2026-06-01 ~20:51 Keel auto-patches the cloudflared image; all 3 pods roll (coincidental — not the cause; the misconfig predates it).
2026-06-01 ~20:58 cloudflared logs show every proxied hostname failing: originService=https://10.0.20.200:443 … no route to host / i/o timeout.
2026-06-01 ~21:08 User reports "no ingress coming in." Investigation starts.
21:09 Isolated: origin healthy (direct to .203 → 200/302), public path → 502. cloudflared logs pin origin to dead .200:443.
21:10 Confirmed tunnel config is Terraform-managed (cloudflare_zero_trust_tunnel_cloudflared_config.sof), origin = .200 on both ingress rules.
21:13 Vault unreachable via public name (circular dep); worked around with temp /etc/hosts.203. tg init -reconfigure (rotated PG backend creds).
21:15:25 Targeted apply: both ingress origins → https://traefik.traefik.svc.cluster.local:443. Apply complete! 1 changed.
21:15:3450 cloudflared pushes config version=253; pods converge.
21:16 10/10 curls to viktorbarzin.me → 200; 0 .200 errors across all pods; vault.viktorbarzin.me via real Cloudflare path → 200. Temp hosts entry removed.
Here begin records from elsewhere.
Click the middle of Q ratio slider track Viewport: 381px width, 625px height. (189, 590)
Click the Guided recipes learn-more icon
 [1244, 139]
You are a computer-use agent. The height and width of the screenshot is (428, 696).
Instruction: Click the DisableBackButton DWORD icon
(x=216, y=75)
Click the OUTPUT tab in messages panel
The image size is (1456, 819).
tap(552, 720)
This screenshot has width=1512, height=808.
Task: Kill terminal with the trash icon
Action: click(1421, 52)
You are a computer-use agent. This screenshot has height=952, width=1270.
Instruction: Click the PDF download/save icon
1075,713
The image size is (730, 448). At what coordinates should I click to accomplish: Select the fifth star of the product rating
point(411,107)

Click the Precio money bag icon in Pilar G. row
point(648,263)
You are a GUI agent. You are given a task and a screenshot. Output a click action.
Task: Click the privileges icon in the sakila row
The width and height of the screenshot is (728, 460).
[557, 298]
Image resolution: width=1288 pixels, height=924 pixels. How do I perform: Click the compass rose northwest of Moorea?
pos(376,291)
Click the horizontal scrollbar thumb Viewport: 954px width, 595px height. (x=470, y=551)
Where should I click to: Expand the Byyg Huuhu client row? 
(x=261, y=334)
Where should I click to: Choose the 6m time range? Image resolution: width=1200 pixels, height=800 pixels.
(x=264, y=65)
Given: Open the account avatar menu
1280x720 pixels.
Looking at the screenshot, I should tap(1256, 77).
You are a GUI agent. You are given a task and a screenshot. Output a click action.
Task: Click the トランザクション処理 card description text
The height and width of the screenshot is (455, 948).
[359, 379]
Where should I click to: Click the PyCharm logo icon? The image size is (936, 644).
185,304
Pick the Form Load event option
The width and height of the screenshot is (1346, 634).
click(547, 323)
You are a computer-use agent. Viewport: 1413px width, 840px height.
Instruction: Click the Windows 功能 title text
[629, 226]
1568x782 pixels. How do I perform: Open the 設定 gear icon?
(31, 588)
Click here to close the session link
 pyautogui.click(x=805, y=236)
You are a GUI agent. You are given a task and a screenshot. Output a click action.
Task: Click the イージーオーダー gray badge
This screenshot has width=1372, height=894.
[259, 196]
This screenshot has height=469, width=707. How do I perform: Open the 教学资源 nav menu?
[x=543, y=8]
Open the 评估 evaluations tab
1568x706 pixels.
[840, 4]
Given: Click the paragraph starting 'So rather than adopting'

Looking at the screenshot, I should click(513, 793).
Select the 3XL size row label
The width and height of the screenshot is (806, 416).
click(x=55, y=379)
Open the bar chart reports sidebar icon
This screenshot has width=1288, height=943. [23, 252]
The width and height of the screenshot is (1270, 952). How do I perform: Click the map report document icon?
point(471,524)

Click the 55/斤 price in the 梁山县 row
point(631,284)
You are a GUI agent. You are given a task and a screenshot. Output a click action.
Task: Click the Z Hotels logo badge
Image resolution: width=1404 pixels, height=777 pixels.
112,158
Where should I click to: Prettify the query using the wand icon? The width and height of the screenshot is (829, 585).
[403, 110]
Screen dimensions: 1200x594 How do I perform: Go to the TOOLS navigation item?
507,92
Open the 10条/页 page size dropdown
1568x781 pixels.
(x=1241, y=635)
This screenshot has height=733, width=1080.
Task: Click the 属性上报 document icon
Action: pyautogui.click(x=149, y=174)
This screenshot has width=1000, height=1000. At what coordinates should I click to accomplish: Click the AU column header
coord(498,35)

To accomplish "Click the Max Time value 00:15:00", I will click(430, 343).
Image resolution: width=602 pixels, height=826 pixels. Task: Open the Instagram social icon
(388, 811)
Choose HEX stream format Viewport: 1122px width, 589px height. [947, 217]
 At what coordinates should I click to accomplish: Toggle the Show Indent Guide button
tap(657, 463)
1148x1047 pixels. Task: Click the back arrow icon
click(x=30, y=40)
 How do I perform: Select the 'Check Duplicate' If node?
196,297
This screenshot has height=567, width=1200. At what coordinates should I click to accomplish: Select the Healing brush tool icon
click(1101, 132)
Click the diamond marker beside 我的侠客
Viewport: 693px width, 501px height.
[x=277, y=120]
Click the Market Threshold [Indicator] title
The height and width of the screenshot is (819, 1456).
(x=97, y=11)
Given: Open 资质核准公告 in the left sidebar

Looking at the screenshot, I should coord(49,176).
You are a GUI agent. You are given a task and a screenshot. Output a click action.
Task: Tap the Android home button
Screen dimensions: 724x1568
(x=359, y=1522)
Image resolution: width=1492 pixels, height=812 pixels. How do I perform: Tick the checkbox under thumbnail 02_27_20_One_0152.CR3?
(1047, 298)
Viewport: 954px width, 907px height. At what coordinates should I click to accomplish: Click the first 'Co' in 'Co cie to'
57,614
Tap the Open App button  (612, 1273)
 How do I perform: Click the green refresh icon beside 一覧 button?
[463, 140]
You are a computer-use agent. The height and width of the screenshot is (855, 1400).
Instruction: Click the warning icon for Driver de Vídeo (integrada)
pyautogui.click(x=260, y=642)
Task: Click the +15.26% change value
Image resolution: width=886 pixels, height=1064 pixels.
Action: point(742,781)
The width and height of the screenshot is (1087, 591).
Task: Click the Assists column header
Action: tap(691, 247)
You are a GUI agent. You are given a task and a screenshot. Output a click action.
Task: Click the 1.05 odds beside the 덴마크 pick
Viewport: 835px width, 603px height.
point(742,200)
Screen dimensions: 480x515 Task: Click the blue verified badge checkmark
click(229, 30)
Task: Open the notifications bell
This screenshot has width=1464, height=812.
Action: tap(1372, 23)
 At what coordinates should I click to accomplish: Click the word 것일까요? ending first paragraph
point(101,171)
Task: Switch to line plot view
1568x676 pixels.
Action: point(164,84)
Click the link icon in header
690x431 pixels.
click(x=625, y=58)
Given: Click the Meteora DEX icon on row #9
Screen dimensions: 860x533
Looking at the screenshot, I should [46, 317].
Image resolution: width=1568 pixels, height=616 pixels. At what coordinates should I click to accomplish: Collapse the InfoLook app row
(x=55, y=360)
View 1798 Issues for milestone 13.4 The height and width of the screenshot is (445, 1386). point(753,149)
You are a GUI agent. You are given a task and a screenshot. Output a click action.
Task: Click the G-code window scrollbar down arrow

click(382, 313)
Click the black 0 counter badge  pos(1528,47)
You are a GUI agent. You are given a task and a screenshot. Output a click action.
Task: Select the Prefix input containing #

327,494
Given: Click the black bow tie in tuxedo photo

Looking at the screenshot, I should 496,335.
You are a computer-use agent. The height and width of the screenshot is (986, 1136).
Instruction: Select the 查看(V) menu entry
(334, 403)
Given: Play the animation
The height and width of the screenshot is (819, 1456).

Resolved.

Resolution

Changed both ingress_rule blocks in cloudflare.tf from https://10.0.20.200:443 to https://traefik.traefik.svc.cluster.local:443 (no_tls_verify = true retained). Applied surgically with -target on the tunnel config resource only, to avoid touching two pre-existing, unrelated drift items the full plan surfaced (see below).

Pre-existing drift (NOT part of this incident, left untouched)

The full cloudflared stack plan showed two extra in-place changes, deliberately not applied:

  1. kubernetes_deployment.cloudflared — TF would strip Keel's runtime annotations (keel.sh/policy|pollSchedule|trigger|update-time). The deployment ignores dns_config but not metadata.annotations, so Keel's enrollment annotations look like drift. Self-healing (Keel re-adds within its 1h poll), but a clean fix is to add metadata[0].annotations (and the template equivalent) to ignore_changes, or codify the policy annotation in TF.
  2. cloudflare_record.mail_domainkey_rspamd — cosmetic re-chunking of the DKIM TXT record (identical key, different 255-char split). Benign.

Action Items

  • Repoint tunnel origin to Traefik Service DNS (this fix).
  • Post-mortem written; CLAUDE.md networking claim is now actually true.
  • Pin exact outage-start via Uptime-Kuma [External] monitor history / ExternalAccessDivergence firing time (confirm whether it began at the 05-30 move and went unnoticed, or at a later tunnel re-apply).
  • Verify ExternalAccessDivergence is wired to a channel that gets seen — this is the only alert that catches external-only breakage; it apparently did not prompt action for ≤2.5 days.
  • Migration checklist: when an LB IP changes, grep the whole repo for the old IP before declaring done (this and the forgejo redirect were both missed .200 references on 2026-05-30).
  • (Optional) Address the cloudflared Keel-annotation drift so the stack plans clean.

Lessons

  • Reference shared infra (Traefik) by stable Service DNS, not LB IP, from anything that can use cluster DNS. IPs are migration landmines.
  • Keep docs honest: a doc that describes intended design as current reality hides exactly this class of bug.
  • External-only outages are invisible from the LAN (split-horizon). The [External] divergence signal is load-bearing — it must be trustworthy and seen.